Me casé con Sheila Isaac en 1962 y ese matrimonio duró 8 años, fue un auténtico desastre, dada mi inmadurez y el hecho de que mi primera mujer no estaba bien de salud mental. Tengo una hija de ese primer matrimonio, Mía Kozer, a quien crié en circunstancias difíciles, pero consciente de que con todos mis defectos, mejor la criaba yo que dejársela a mis padres. En 1974 y en segundas nupcias me casé con Guadalupe Barrenechea, con quien convivo en feliz armonía, hace 30 años, y con quien tengo una segunda hija, Susana Kozer, que ahora vive en Nueva York y hace estudios de psicología clínica, carrera que por lo visto ama profundamente, quizás toda una auténtica vocación, y para la que se prepara con rigor.

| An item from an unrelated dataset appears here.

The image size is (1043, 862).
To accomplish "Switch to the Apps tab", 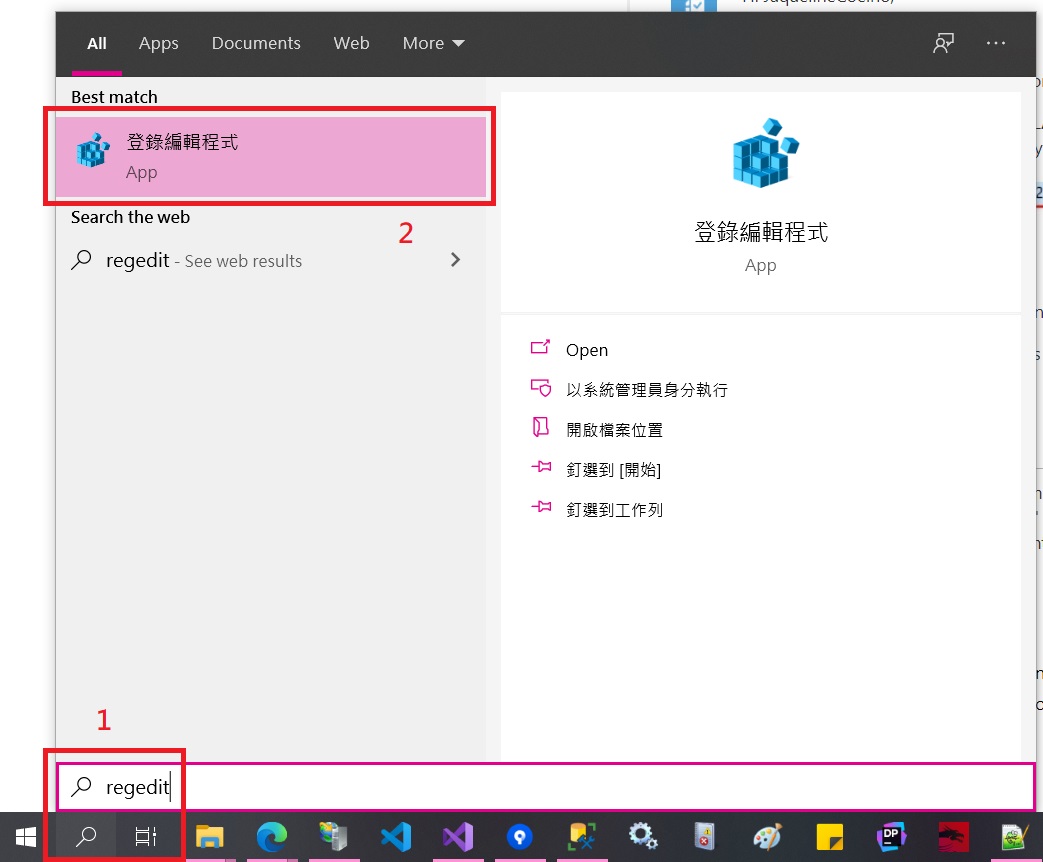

Soy persona solitaria, independiente, tengo claros mis intereses y el tipo de vida que quiero y puedo hacer, me va bien en la vejez, con una salud media bastante buena, una situación económica intermedia y suficiente, y dedico mis días y mis horas a estar con mi mujer Guadalupe, quien me enseñó a reír con naturalidad, conversamos, compartimos con tranquilidad nuestras cosas (ahora estamos leyendo el Finnegans Wake de Joyce juntos: leemos una página al día, dada la dificultad enorme de esa novela, y esperamos acabar ese proyecto dentro de 628 días, que es el número de páginas que tiene la novela, la cual leemos ayudados por un libro de glosa o explicaciones de los mil puntos difíciles que existen en cada página: este trabajo nos produce un auténtico placer): compartimos a diario la hora del almuerzo, comemos como reyes, a mi mujer Guadalupe le gusta en sentido espiritual la cocina, y su cocina me produce un enorme placer poético, espiritual, carnal. Día a día, por ende, leo, escribo poesía, me comunico con otros escritores y poetas, escucho música clásica y veo cine en la sala de nuestra casa.

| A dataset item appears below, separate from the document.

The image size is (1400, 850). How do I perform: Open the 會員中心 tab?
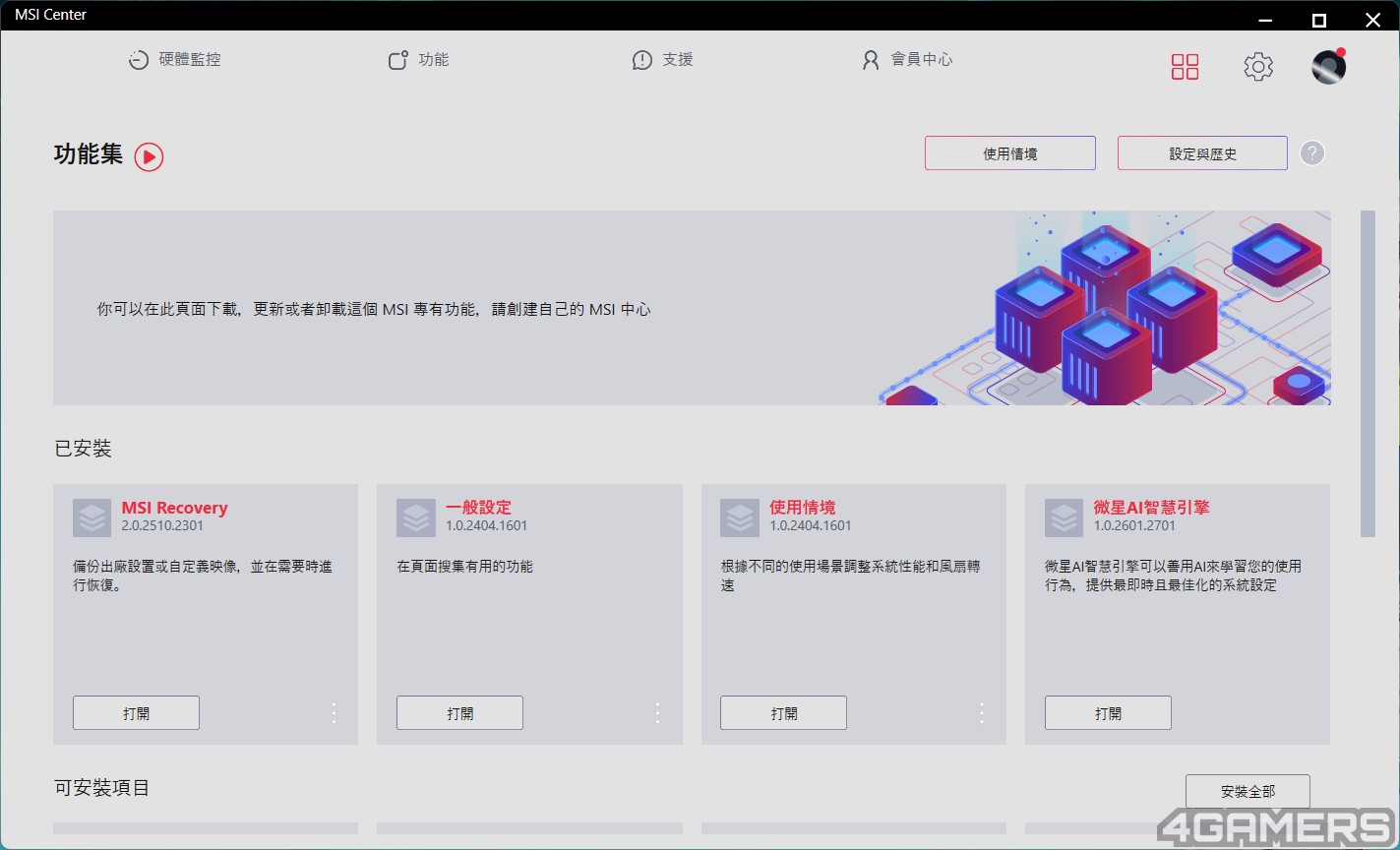tap(906, 60)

Mi vida declina con bastante armonía, sigo misteriosamente escribiendo poemas casi a diario, viajo un poco por invitación, gracias al reconocimiento medio que hay de mi trabajo, en general siempre viajo acompañado de mi mujer: a mis hijas considero les va bien, a cada una a su modo y según sus intereses, pienso que no tendré nietos, con lo que el apellido Kozer desaparecerá de la faz de la tierra, aunque creo quedará en los libros como el apellido de un poeta que vivió y escribió en los siglos XX y XXI, siglo éste en el que murió.

 

JOSÉ KOZER (La Habana, 1940). Vive en Estados Unidos desde 1960. Se desempeñó como profesor de Lenguas y Literatura en Español, en particular Poesía en Queens College, de 1965 a 1997, fecha en que se jubiló en la Florida. Es un autor de un centenar de libros de poesía, dos en prosa. Su obra está traducida al inglés, portugués, alemán, ruso, griego. Recibió el Premio de Poesía Pablo Neruda en 2013. Y forma parte del grupo selecto de becarios de Montgomery Fellows desde 2016.